Un suggerimento valido anche per Massimo Recalcati, che pur non essendo medico cura disturbi con ampio interessamento organico. Ma questa è altra cosa.

Quello che mi interessa è inquadrare l’ineffabile psicoanalista lacaniano – anzi, il portavoce di Lacan secondo la sua sempre modesta e sobria considerazione di sé – con le stesse armi che lui usa per elevarsi a psico-giudice dello psico-pensiero che metodicamente persegue lo psico-reato.

Il Massimo – nomen omen – non avrebbe potuto distendere sul suo lettino né Berlusconi né Salvini, perché troppo corazzati nel proprio Io. Perfetto. Ma neppure lui potrebbe accomodarsi sul mio – come da esplicita vignetta – vista la corteccia narcisistica che limita la sua maestosa interiorità con il miserabile mondo reale.

Quali ferite continuano a sanguinare nel Nostro per essere così arrogante nelle sue esternazioni politiche? Quali voci disperate del bambino emarginato continuano a riecheggiare nella sua mente psicoanalizzata?

Forse la povertà che ha dovuto patire? Quella povertà che adesso lo porta ad accettare il ruolo di propagandista delle opinioni de la Repubblica, o di pedagogo di Renzi e della Boldrini, o di portavoce della gauche caviar dei salotti snob?

E quel suo continuo attacco alla figura del leader, al concetto di sovranità, al suo sospetto di privilegio nella difesa della Nazione ha forse a che fare con il senso di inferiorità per un padre fioraio e assente ed una madre che parlava solo dialetto? E la critica a Berlusconi sarà mica la riedizione di Totem e tabù, quella invidia censurata di uccidere il padre per appropriarsi delle sue donne?

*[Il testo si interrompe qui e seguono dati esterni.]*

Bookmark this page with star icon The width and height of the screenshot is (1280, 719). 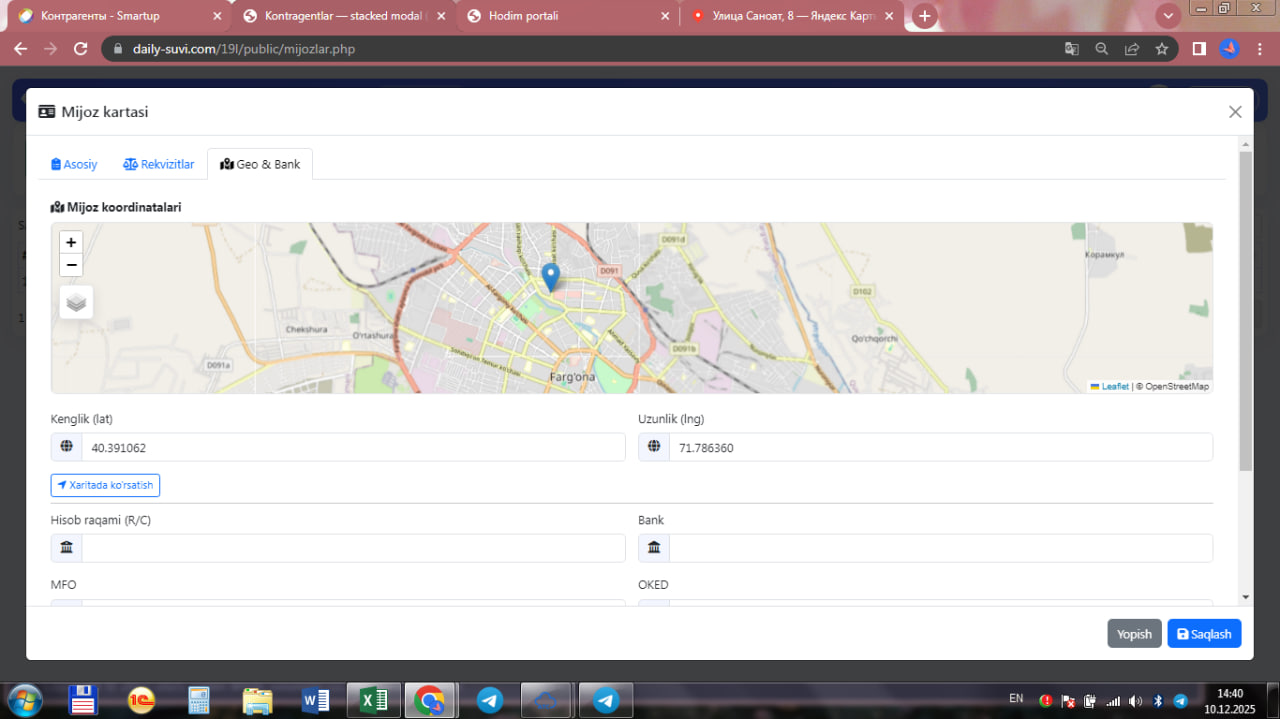1161,48
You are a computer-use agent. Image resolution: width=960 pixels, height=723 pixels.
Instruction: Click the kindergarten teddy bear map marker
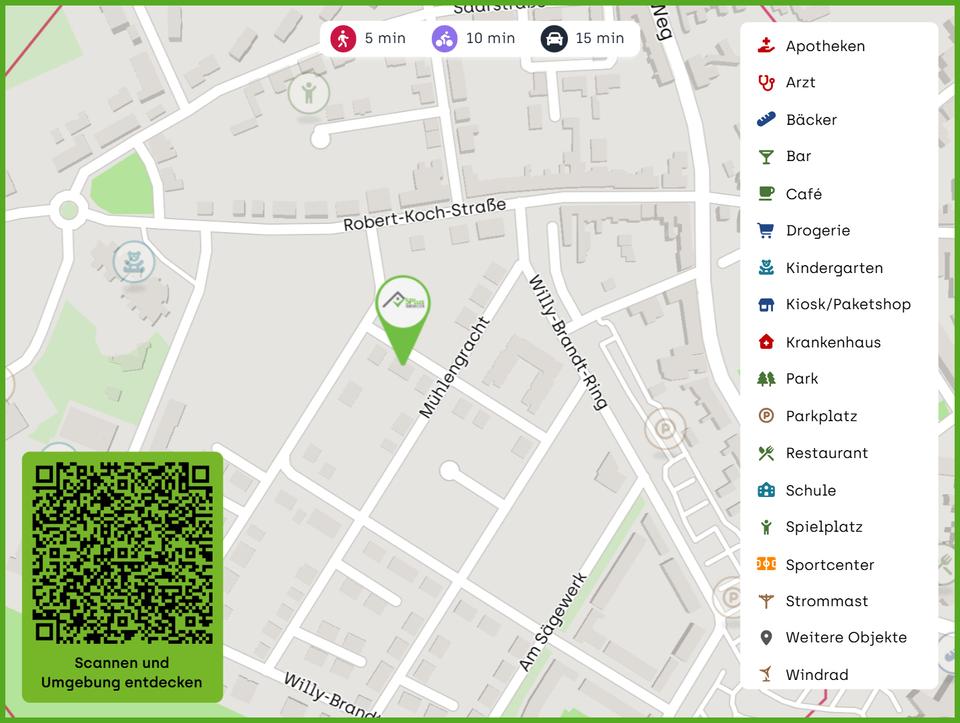coord(133,263)
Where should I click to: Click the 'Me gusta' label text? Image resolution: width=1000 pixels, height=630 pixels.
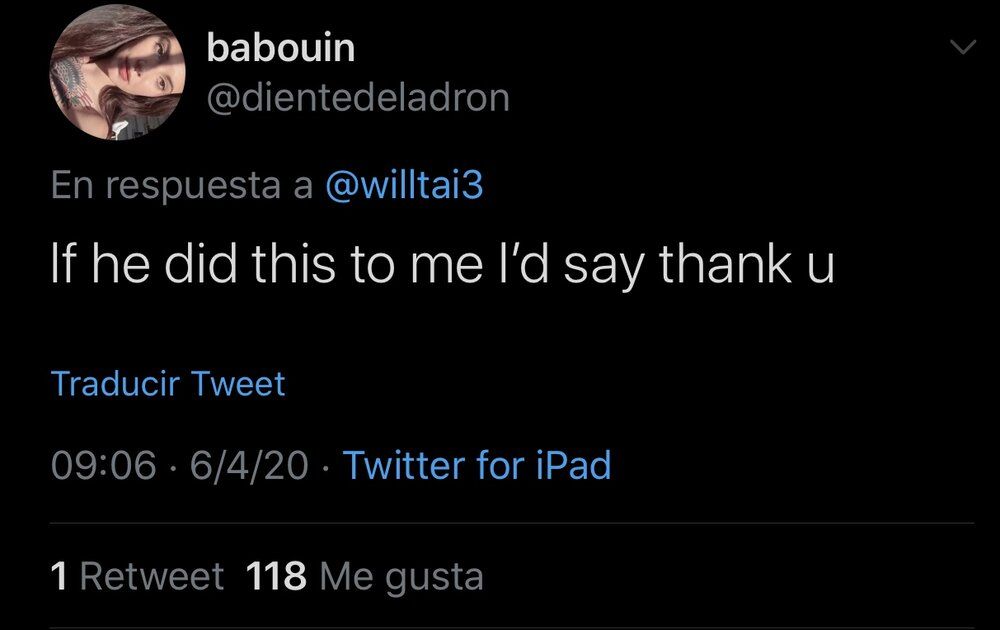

Per non parlare poi della sua modalità espressiva e dell’aria di sufficienza intellettualistica: sarà mica una sublimazione delle sue bocciature scolastiche e della riferita difficoltà di apprendimento? Cose forse poco elaborate. Va a sapere.

Mi pare che sia stato Karl Kraus a dire che la psicoanalisi è la malattia che cura se stessa. Allora si comprende Massimo Recalcati. Ma psicoanalisi è anche altro – per fortuna – non sentimento di onnipotenza paranoica nell’identificare nemici da analizzare e realtà da decifrare secondo propri parametri di totalitarismo interpretativo.

Queste sue infelici esternazioni, concluse con la diagnosi di sovranismo per catalogare una nuova malattia mentale, sono un insulto alla sua certificata intelligenza, e quindi prevale il sospetto di una studiata accondiscendenza verso il potere per poter usufruire di benefici economici e di notorietà. Tornaconti monetari e successo popolare ben difficili da procurarsi se non adeguandosi agli indicatori dei gestori del liberalcapitalismo e dell’ipnosi della doxa.

Io, comunque, non sentendo la vocazione dello psico-forcaiolo continuerò a leggere, ad ascoltare e a studiare Recalcati, fine dicitore ed eccellente esegeta lacaniano, riconoscendo all’interlocutore quelle qualità che lui, purtroppo, è limitato nel riconoscerle agli altri.